In Summoners Fantasy there are no arrows, just number values representing the North, South, East, and West sides of the card. If your card, placed down on a 3X3 grid, out values the opponent’s then you dominate that square with blue. If you lose, it turns red for the enemy. And like Tetra Master, this game is all about combos. Simply capturing one card could lead to a domino effect depending on if that card can cleave through other cards surrounding it. Whoever has the most squares by the time all nine slots are covered wins.
Going back and forth between Summoners Fantasy and Tetra Master may seem complicated, but even after the first tutorial it’ll sink in. Matches go by quickly so even if you lose one can easily tackle it repeatedly until they run out of energy. And of course what would a free to play card based RPG be without a bunch of extras thrown in to keep you checking out your game daily?

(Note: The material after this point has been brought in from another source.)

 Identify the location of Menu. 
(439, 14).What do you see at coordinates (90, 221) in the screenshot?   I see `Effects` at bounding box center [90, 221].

Aside from questing through the story players can fight other people, make friends, upgrade, or acquire new cards, join guilds, receive awards from meeting requirements from play time, and the list goes on. For me, simply knowing there was a game like Tetra Master, albeit a less engaging one with fairly generic art had me addicted from day one. Even without the extras, I’d play it without question. I’d still rather play Tetra Master if it were available on iOS though.
Summoners Fantasy lacks the complexity of its competition as well as an appealing art style, but again, its ease of use makes it a fantastic recommendation. It may offer typical trappings of its ilk, but surprisingly ads are not intrusive and you never feel like you have to pay in order to win. It’s a fine clone.